Available data
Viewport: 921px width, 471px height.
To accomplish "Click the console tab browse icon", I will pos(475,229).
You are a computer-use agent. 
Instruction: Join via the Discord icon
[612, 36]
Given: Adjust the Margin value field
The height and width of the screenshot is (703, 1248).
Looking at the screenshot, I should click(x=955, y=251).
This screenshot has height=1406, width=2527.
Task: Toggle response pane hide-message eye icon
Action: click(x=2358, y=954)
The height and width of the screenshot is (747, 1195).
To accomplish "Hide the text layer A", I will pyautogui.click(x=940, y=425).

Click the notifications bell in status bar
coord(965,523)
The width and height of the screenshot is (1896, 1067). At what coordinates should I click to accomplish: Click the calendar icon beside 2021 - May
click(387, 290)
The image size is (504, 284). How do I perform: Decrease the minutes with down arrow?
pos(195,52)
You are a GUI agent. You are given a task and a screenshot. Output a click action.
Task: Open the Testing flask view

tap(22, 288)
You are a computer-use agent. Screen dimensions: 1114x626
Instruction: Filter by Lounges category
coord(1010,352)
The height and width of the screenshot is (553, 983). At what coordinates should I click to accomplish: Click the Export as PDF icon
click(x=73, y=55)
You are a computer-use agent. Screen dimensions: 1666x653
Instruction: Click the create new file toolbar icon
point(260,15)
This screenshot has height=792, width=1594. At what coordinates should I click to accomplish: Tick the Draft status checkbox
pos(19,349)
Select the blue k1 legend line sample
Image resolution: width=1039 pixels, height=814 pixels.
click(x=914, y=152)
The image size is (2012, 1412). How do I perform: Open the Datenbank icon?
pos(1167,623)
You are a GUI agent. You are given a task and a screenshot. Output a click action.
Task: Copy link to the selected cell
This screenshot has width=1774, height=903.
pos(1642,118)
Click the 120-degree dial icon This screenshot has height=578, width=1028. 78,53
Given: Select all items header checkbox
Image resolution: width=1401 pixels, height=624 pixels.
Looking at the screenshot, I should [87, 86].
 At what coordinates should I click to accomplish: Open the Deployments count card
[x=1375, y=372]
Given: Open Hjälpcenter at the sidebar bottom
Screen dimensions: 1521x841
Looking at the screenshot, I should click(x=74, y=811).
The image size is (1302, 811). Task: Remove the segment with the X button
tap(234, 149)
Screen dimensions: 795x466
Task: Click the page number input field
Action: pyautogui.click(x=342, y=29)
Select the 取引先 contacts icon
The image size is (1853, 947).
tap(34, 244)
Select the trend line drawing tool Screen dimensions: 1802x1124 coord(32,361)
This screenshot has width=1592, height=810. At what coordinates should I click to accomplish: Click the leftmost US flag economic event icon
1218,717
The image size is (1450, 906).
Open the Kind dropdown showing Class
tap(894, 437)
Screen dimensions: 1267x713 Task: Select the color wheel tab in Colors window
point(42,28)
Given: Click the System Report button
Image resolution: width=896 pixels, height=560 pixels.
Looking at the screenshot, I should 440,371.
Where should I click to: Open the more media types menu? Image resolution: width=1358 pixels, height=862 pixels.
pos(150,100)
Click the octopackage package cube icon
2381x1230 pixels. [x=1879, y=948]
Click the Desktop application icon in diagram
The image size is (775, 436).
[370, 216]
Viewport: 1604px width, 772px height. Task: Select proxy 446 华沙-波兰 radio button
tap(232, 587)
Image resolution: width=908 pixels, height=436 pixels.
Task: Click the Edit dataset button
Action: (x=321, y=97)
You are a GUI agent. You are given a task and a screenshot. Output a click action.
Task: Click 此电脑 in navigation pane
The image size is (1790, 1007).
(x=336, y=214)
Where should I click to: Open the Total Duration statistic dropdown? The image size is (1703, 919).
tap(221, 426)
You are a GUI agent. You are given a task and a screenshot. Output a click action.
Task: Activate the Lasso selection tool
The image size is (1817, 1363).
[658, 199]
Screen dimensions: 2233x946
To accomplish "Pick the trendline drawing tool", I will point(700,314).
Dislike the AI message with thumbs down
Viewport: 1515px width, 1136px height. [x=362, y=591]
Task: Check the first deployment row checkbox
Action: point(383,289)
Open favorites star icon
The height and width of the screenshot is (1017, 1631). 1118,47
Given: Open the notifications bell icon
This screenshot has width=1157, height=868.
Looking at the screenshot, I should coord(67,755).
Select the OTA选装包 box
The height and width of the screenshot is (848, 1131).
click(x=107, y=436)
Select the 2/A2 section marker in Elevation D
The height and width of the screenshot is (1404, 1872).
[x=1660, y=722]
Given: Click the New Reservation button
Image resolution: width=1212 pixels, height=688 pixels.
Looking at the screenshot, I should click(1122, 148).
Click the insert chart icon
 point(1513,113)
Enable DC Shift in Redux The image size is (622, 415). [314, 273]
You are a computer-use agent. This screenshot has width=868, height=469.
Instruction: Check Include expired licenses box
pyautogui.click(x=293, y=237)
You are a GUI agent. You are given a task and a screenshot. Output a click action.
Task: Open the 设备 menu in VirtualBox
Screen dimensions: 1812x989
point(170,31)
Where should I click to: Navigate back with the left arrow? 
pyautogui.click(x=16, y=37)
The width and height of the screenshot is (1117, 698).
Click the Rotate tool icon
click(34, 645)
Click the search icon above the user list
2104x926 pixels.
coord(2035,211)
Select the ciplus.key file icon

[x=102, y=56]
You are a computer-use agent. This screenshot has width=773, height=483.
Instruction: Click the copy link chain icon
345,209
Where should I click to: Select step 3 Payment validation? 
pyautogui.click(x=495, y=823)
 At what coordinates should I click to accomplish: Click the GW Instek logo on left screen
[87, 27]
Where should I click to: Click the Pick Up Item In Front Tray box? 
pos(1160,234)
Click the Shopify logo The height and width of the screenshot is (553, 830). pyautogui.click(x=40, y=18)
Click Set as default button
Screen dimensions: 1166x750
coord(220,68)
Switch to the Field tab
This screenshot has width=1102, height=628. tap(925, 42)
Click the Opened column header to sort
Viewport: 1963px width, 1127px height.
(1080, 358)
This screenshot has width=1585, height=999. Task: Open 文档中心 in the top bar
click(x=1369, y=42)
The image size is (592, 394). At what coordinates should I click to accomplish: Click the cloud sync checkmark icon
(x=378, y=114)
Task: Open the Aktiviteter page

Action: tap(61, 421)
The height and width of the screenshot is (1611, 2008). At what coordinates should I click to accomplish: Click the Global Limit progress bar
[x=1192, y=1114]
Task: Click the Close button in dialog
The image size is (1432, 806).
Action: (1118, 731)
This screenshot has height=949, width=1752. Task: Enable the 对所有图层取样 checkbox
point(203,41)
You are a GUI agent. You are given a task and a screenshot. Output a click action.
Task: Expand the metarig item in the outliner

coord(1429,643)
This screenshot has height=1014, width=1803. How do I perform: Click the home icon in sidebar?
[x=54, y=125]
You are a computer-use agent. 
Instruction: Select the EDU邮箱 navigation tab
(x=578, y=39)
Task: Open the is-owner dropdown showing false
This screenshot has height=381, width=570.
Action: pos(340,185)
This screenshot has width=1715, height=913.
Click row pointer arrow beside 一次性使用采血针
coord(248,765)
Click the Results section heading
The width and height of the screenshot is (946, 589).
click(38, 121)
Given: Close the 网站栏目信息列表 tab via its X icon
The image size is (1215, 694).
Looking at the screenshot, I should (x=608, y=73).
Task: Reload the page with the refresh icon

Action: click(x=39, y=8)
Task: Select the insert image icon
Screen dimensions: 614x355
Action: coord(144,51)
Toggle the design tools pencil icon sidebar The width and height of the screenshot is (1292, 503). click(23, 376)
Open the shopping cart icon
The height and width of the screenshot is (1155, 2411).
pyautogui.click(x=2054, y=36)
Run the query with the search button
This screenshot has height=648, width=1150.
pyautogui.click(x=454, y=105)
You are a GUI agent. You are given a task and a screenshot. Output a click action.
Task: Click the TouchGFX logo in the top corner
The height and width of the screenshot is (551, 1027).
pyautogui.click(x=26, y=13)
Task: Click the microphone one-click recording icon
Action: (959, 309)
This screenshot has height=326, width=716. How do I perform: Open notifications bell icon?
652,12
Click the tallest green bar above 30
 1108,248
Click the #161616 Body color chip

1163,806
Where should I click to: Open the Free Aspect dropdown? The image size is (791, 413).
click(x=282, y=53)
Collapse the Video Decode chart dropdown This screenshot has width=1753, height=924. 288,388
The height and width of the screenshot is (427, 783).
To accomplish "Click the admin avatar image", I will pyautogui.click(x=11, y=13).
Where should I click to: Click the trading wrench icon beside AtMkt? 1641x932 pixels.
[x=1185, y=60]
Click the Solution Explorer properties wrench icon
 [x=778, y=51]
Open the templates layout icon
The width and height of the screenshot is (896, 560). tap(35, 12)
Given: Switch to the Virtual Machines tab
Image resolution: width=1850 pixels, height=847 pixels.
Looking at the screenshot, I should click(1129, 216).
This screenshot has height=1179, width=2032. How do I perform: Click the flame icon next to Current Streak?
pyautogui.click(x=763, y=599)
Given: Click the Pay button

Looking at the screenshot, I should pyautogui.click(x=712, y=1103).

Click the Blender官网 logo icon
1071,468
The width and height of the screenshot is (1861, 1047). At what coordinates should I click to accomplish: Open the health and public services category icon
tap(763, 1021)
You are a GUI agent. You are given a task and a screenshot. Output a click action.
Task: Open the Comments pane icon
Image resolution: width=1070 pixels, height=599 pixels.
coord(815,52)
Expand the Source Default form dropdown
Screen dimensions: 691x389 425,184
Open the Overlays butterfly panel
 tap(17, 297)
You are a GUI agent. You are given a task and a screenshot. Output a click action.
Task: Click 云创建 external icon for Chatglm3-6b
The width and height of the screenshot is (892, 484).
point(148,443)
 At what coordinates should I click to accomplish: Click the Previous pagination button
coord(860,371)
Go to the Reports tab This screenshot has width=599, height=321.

Work item
Your task is to copy every line of the entries that contains the string "will".

The answer
To accomplish "Click the console tab browse icon", I will pos(475,229).
To accomplish "Hide the text layer A", I will pyautogui.click(x=940, y=425).
To accomplish "Pick the trendline drawing tool", I will point(700,314).
To accomplish "Click the admin avatar image", I will pyautogui.click(x=11, y=13).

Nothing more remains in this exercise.